防衛装備品展示会「DSEI Japan 2025」に出展された、小型無人機(ドローン)に対処する高出力レーザー実証装置を搭載した防衛装備庁の試作車=2025年5月21日、千葉市
写真=時事通信フォト
防衛装備品展示会「DSEI Japan 2025」に出展された、小型無人機(ドローン)に対処する高出力レーザー実証装置を搭載した防衛装備庁の試作車=2025年5月21日、千葉市

日本が「避け続けてきた」重要テーマ

第1章:なぜいま防衛産業を扱うのか――「政治ではなく構造」から見直すために

防衛産業ほど、日本で慎重な扱いが求められるテーマは珍しい。

日本社会には、戦後から続く強固な心理的バリアがあり、政治家であっても、企業であっても、メディアであっても、この領域に踏み込むこと自体に“誤解されるリスク”がつきまとう。
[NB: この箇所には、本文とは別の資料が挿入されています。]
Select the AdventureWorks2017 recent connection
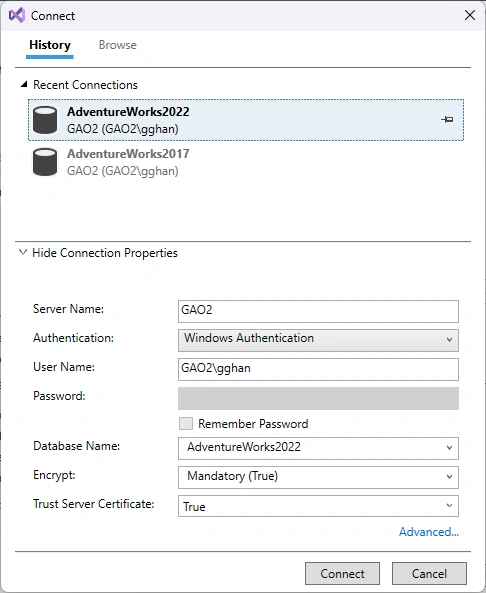Viewport: 486px width, 593px height. pos(246,162)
しかし現在、日本を取り巻く環境は、こうした心理的回避が成立しにくい方向へ変化している。

・安全保障を「政権の柱」に据える高市政権
・半導体、AI、海洋、宇宙、エネルギーまで巻き込んだ技術覇権競争
・朝鮮半島、台湾海峡、中東といった周辺環境の不確実性
・国際社会全体の“安全保障と産業の統合”という新潮流

これらはいずれも、防衛産業を「避け続ける」ことそのものが日本の理解ギャップを広げかねない状況である。

にもかかわらず、日本で防衛産業を語る際にはいつも、“政治的立場”“軍事的主張”“賛否の二項対立”というレッテルが議論の入り口を塞いでしまう。

そのため本稿では、まず冒頭に明確な線引きを置く。

本稿は、政治的立場を取らない。

本稿は、日本はどうすべきかを語らない。

本稿は、賛成・反対の議論を目的としない。

本稿は、意図的に「答え」を提示しない。

この“徹底した中立性”こそ、防衛産業というテーマを社会が冷静に扱うための前提になる。

では何を目的とするのか。それは「構造の可視化」と「問いの提示」である。

防衛産業を「政治」ではなく「構造」で捉える

ここで本稿が最も強調したい点がある。

防衛産業の議論とは、軍事の話ではない。

これは単なる表現上の工夫ではなく、世界の潮流そのものを踏まえた“本質的な定義転換”である。

アメリカ、中国、イスラエル、韓国――この4カ国は、安全保障を「軍事」ではなく「国家の基盤産業」として扱っている。

彼らが防衛産業と呼ぶものの中には、ミサイルや装備だけでなく、半導体、AI・量子、通信・サイバー、造船・海運、宇宙、工作機械、レアメタル、ソフトウェア、サプライチェーン管理といった分野がすべて含まれている。

つまり防衛産業とは、国家が動き続けるために不可欠な「産業インフラの塊」なのである。

日本では「防衛=軍事」「軍事=危険」という重い心理連鎖があるため、そもそもこの構造的視点にたどり着く前に議論が止まってしまう。ゆえに本稿の役割は、感情・価値観・政治から距離をとり、世界標準の視点に基づいた構造の“輪郭”だけを静かに示すことにある。